• [Goal of the exercise] Repeat, word for word, the portion of the piece on claims-company texts that begins at "Within days of" and stops after "had no injury.".

• [Selected extract]
========================================================================

“Our records indicate that you may be entitled to £3450 for the accident you had.
"To claim free reply CLAIM to this message”, went the text which my pal Phil Riley received last week.
This “accident” was, in truth, just a minor prang. Phil was stopped in traffic.
The chap behind drove into him, with minor damage to Phil’s car; no personal injuries. The other driver’s insurer paid Phil’s repair bill.
Within days of this prang - eighteen months ago - Phil was bombarded with texts and personal calls to tell him that if he’d make a claim, three or four thousand pounds would be his for the personal injury he suffered.
Phil told the callers that what they were doing was amoral. He had no injury.
The texts and calls continued.
Phil asked me, as his MP, how the claims companies had obtained his details including his mobile.
He’d never authorised this. Didn’t he have some basic data protection rights?
I went to see the Association of British Insurers (ABI), and senior executives of two of Britain’s largest motor insurers. I asked them.

========================================================================

Data items:

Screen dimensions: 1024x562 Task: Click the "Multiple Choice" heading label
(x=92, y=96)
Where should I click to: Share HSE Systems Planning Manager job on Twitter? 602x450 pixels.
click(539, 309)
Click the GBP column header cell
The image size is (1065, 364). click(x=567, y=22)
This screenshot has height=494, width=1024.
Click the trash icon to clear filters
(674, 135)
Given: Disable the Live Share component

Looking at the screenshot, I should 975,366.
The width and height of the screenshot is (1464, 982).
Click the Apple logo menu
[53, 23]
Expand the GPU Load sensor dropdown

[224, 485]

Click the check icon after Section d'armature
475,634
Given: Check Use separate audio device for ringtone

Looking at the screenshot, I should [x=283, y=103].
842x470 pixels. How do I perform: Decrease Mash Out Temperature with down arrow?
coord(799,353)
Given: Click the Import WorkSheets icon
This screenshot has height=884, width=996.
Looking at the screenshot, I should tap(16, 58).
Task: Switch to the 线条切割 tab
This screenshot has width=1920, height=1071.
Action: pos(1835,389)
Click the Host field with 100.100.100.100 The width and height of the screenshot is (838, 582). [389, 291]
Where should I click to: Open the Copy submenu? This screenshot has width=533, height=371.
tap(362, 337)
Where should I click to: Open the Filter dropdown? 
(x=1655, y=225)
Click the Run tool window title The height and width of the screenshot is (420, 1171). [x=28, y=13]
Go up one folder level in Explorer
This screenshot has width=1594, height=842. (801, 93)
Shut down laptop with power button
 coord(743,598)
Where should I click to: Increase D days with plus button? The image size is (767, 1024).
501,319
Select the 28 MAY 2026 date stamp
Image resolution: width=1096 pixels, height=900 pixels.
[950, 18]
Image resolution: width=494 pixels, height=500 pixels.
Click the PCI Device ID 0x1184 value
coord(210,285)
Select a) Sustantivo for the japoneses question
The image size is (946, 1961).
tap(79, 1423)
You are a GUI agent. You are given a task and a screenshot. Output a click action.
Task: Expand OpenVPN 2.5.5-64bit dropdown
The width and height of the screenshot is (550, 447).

========================================================================

• [Expected answer]
Within days of this prang - eighteen months ago - Phil was bombarded with texts and personal calls to tell him that if he’d make a claim, three or four thousand pounds would be his for the personal injury he suffered.
Phil told the callers that what they were doing was amoral. He had no injury.